The contractor or employee of the umbrella company completes the actual work, completes a timesheet and submits this (typically via fax or secure web portal) along with any expense claims to the umbrella company.

==Expenses and taxes==
All umbrella companies use the same PAYE calculations to ascertain how much tax should be paid. The only difference between umbrella companies will be the margin that they retain and the schemes they run.

Some of the most common "allowable" expenses include: mileage & general travel expenses, hotel and accommodation expenses and professional subscriptions. Food and subsistence is rarely allowed to be claimed, as it is HMRC's opinion that you would eat regardless as to whether you are working or not. The exception to this rule is if you were staying away from home as part of the work.

As an employee of an Umbrella Company you may be entitled to claim assignment related contractor expenses, if you engage in a number of assignments, based at different workplaces, during a single period of employment. If you know you will only work on a single assignment during your employment, your workplace automatically meets HMRC's definition of a permanent workplace and therefore travel and accommodation expense claims are not permitted.

The 2008 HM Treasury pre-budget report reported on the consultation on the use of travel expenses in conjunction with being employed via umbrella companies. The document questioned the validity and fairness of allowing business expenses in this form suggesting that an overarching employment contract was not a form of employment that allowed travel and subsistence expenses. HMT decided that the legislation would remain as is but suggested additional HMRC policing would be carried out to reduce cases of non-compliance. HMT issued the results of the consultation in December 2008.

Supervision, Direction and Control (SDC) came into effect on 6 April 2016 as a way of limiting the number of umbrella contractors being able to claim travel and subsistence expenses. As a whole, tax relief is not available for home-to-work travel and related subsistence to workers in a permanent role. This is, as of April 2016, the same for contractors working through umbrella companies.

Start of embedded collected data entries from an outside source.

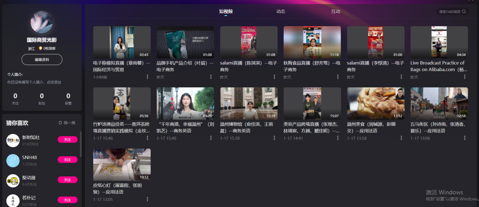The height and width of the screenshot is (207, 479).
Task: Switch to the 互动 tab
Action: (335, 11)
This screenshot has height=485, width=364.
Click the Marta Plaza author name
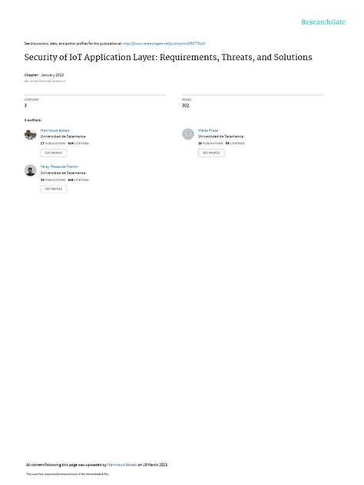208,130
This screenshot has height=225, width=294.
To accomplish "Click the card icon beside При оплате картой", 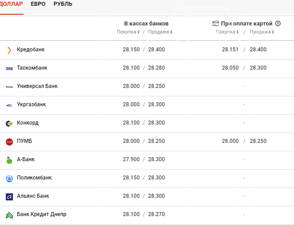I will tap(215, 24).
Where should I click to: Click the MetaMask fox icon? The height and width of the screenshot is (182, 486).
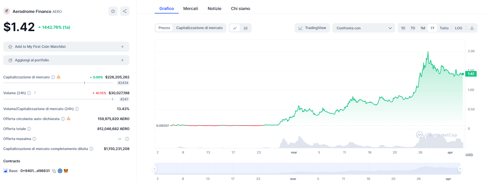tap(66, 171)
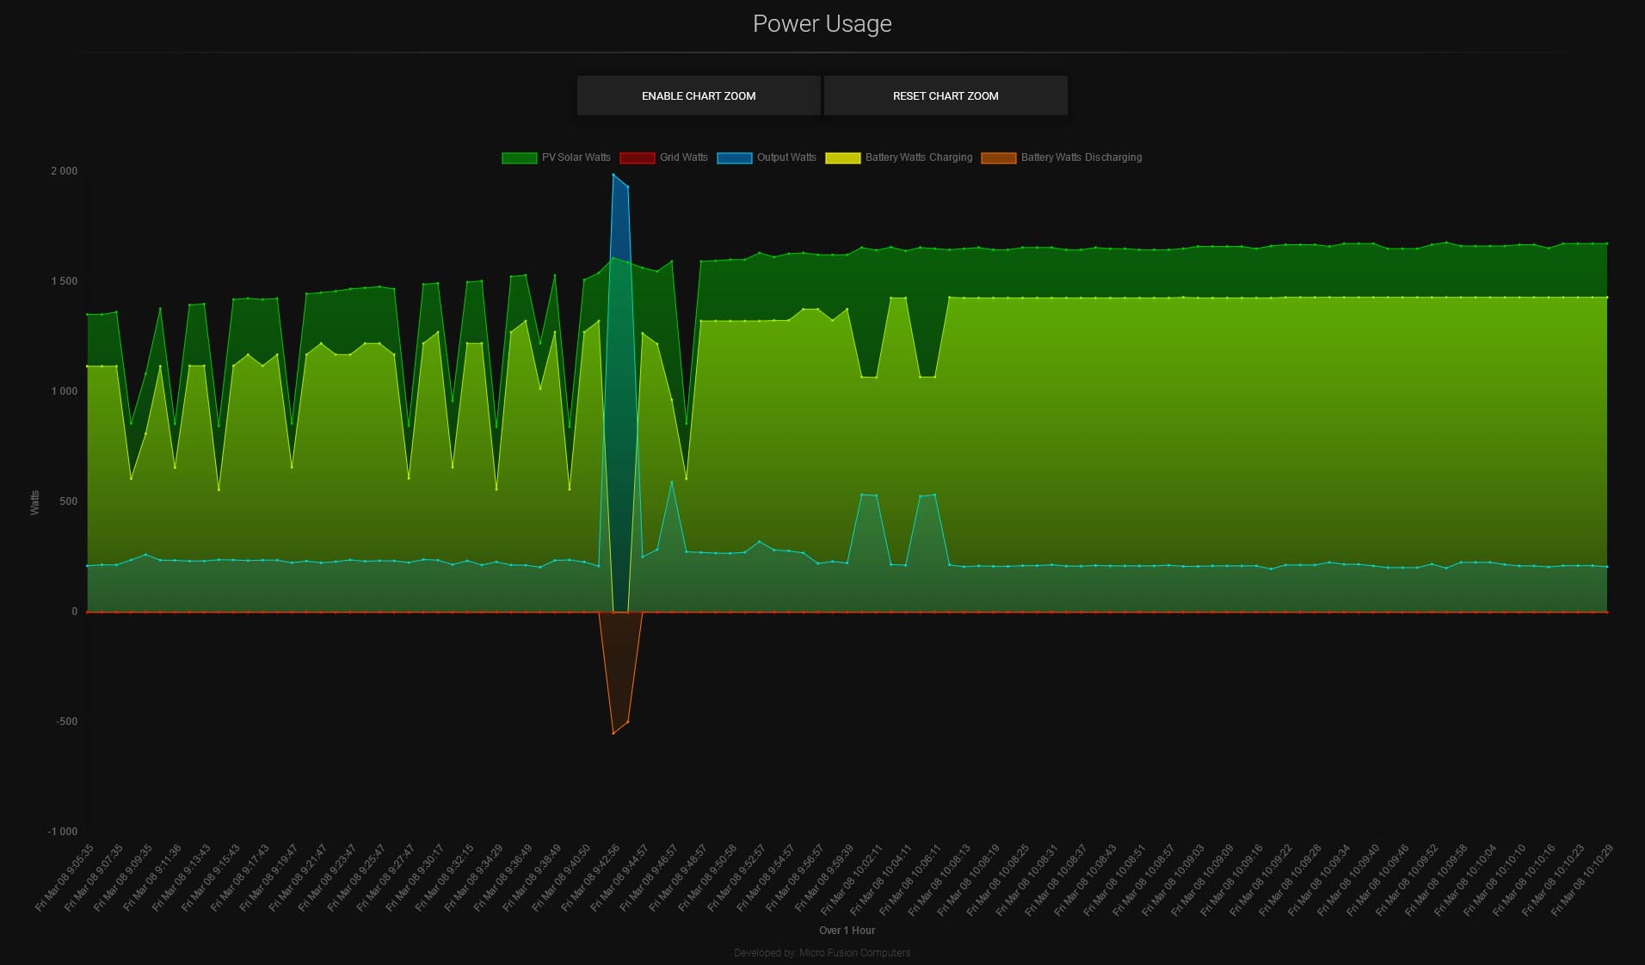Click the green PV Solar Watts legend swatch

pyautogui.click(x=519, y=157)
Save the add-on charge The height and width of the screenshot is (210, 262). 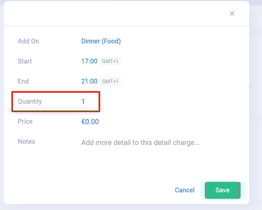(223, 190)
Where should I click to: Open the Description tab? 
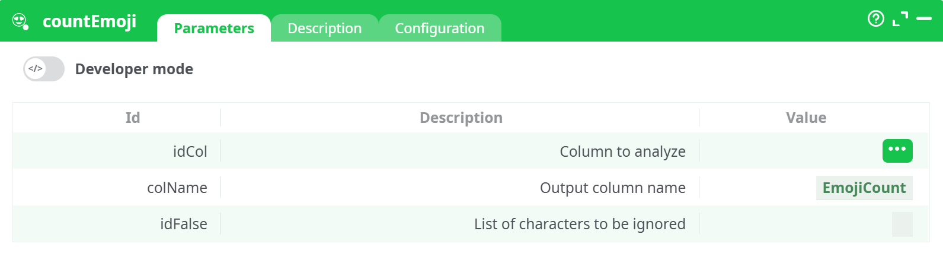click(x=324, y=29)
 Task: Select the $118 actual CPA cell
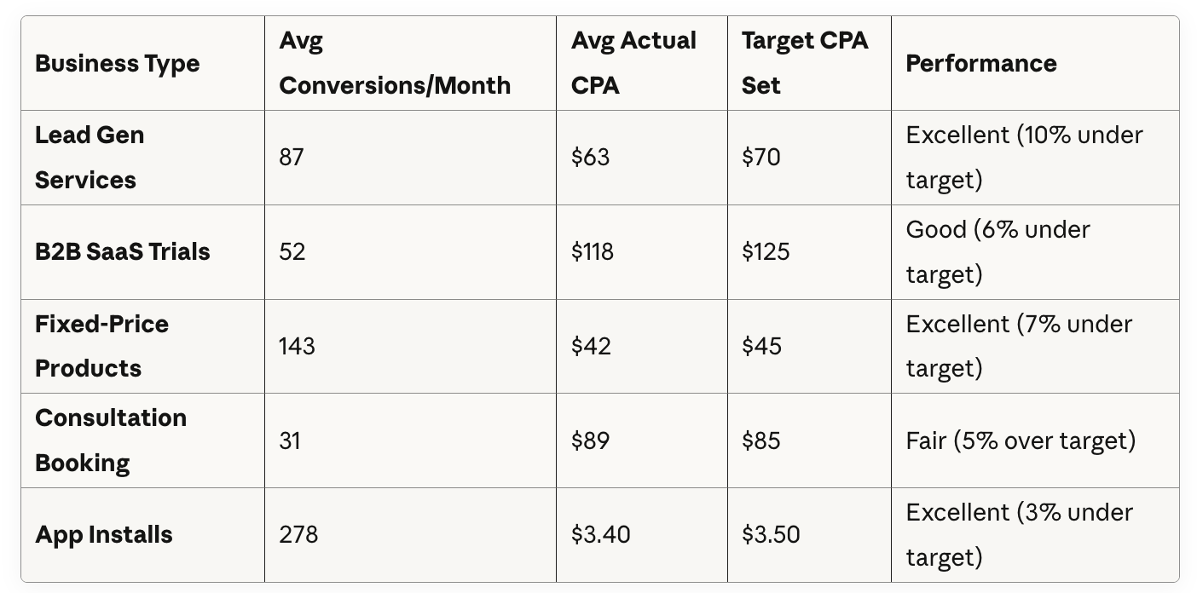pos(593,252)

In April 2026, HMRC will introduce changes to Umbrella Company legislation (ESM2420) that will see umbrella companies, recruitment agencies and/or end clients in an umbrella company supply chain become jointly and severally liable for unpaid taxes such as PAYE and National Insurance Contributions. Commonly known as Umbrella Joint & Several Liability, these changes aim to reduce tax losses from non-compliant umbrella companies and provide greater protection to the contractor workforce.

==Benefits==
Umbrella companies broadly provide similar sets of benefits to contractors:
1. a standard set of statutory payments such as statutory sick pay (SSP), statutory maternity pay (SMP), holiday pay etc.
2. a workplace pension scheme - as contractors are legally defined as employed when using an umbrella company, the umbrella must offer to pay into a workplace pension scheme.
3. other employment life style benefits such as clinical counselling, legal support, dependent care, and critical incident support. Additional benefits may include salary sacrifice on personal pension contributions, specialist mortgage advice or inclusive reward schemes.

== Charges ==
Umbrella companies normally keep a part of the income or charge a margin for processing contractors' payroll and for some umbrella companies it will go towards contractors insurances. In France, Belgium and Sweden, it is usually a percentage of the invoiced amount. In the UK, it is mostly a fixed weekly amount.

== International links ==
The American professional employer organization PEO (Professional Employers Organization) offering co-employment for small companies.